White was the youngest chef ever to win three Michelin stars at his Restaurant Marco Pierre White in London in 1995, but he was a chef with a different worldview.
Before White, serious kitchens were run like military units, buttoned down, shipshape and spotless. He made working in a kitchen look more like joining a rock band.
“Bob Carlos Clarke’s photos of a young, furiously driven, stressed out Marco Pierre White were revolutionary for a number of reasons,” says Anthony Bourdain, a bit of a bad boy himself back in his chef days.
“They depicted a backstairs subculture of professional cooking in a way not previously seen in a cookbook. They paired photos of classically beautiful food with a chef who looked like a real chef — not a god from a faraway land.
“They were borderline homoerotic in their near fetishistic lingering on a frankly beautiful Marco. They singlehandedly made chefs ‘hot’ and sexually desirable.
“Marco’s long, scraggly hair, attitude — and the shots of him casually smoking — brought a rock and roll panache to what was previously seen as a pantheon of portly, unapproachable, middle-aged French guys.”
The images are so archetypal that restaurant supplier J.B. Prince sells a Marco Pierre White T-shirt for $27.
Ludo Lefebvre, chef and owner at Los Angeles’ Trois Mec and Petit Trois, becomes almost ecstatic when talking about the book. White’s image was revolutionary in a cooking world where, he says, his boss Marc Meneau once sent him home to shave his head because his hair was messy.
“I loved it, I loved it, I loved it!” Lefebvre says. “All my life I had had to be so spotless, looking at the book gave me the inspiration to be me, you know, the sexy French chef. Before I always felt like I was in a straitjacket. Everything was so serious.

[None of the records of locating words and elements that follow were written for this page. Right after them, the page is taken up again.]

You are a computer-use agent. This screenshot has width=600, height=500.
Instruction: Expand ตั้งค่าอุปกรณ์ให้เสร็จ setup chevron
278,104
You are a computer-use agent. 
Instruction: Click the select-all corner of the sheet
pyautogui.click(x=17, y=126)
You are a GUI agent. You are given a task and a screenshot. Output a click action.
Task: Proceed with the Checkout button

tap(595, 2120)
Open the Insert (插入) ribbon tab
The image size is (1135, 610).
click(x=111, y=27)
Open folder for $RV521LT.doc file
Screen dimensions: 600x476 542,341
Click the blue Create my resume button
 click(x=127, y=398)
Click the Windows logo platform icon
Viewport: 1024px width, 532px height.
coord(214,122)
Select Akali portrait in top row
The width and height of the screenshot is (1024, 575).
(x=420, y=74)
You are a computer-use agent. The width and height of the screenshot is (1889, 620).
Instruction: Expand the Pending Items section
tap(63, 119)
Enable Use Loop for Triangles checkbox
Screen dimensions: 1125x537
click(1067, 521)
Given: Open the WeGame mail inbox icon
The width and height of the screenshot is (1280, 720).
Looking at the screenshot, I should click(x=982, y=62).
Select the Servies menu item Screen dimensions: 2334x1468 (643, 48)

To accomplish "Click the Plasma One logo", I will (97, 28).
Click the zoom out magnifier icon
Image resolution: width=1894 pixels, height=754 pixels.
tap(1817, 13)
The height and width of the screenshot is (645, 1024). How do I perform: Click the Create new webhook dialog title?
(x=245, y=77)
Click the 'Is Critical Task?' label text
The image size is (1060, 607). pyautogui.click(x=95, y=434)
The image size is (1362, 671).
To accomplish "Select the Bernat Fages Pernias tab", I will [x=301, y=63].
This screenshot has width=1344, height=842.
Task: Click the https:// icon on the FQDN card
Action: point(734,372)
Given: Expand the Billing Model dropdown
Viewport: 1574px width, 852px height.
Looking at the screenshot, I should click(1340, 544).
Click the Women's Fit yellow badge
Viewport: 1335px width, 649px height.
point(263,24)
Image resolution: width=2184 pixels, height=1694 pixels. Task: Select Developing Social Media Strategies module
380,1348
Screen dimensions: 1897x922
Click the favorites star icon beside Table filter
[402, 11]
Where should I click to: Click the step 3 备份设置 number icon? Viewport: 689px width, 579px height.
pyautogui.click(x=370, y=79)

“Marco Pierre White was the first and the only rock star chef in the kitchen,” he says. “Nobody can do that the way he did — the look, the energy. Nobody can be like him. He was the first rock star chef and maybe the only one.”
But there was more to White than swag. Mario Batali, who worked for White early in his career, calls him a “celebrity cook,” not chef, and means it as a compliment.
“He worked the line, he cleaned the hood, he smoked with a sturgeon on his lap, he was street tough, not media polish.
“Working with Marco was like swimming in the eye of a hurricane, calm for moments, minutes, even hours, and then from nowhere a thunderbolt of anger or joy followed by a bollocking embarrassing to both the berated and the abuser.
“His food was so smart and for me at the time so revolutionary, that it was worth sticking out the eight months. We parted as mortal enemies and rediscovered our friendship through the lens of Bill Buford’s ‘Heat.’ We have been good friends and close confidants ever since.”
That’s the side of White that appeals to Republique owner Walter Manzke, who has always seemed very happy in his starched whites and high-and-tight haircut.
Nevertheless, hanging center stage at Republique restaurant is one of Clarke’s photos. Manzke hopes that picture will eventually become the start of a pantheon of chefs who have influenced him — Joel Robuchon, Charlie Trotter, Joachim Splichal.
And though Manzke acknowledges that it was the sexy rebel look that first drew him to White when he was a kid starting out, now he sees something different.
“Everybody says that when they look at the picture, it kind of gives you the Keith Richards image, but from what everybody who worked with him says, he was absolutely not like that,” Manzke says.
“He was very dedicated, very straight, completely hard working. The lines that are carved into his face are from the hard work and stress. That’s the real life of a chef you’re seeing there.”
Indeed, White’s star burned brightly but briefly. Only four years after winning his third Michelin star White publically retired. Now 53, he has returned to the restaurant business, but without reaching the same glory. A recent review of his St. James Rib Room and Oyster Bar called it “a sausage factory of mediocrity.”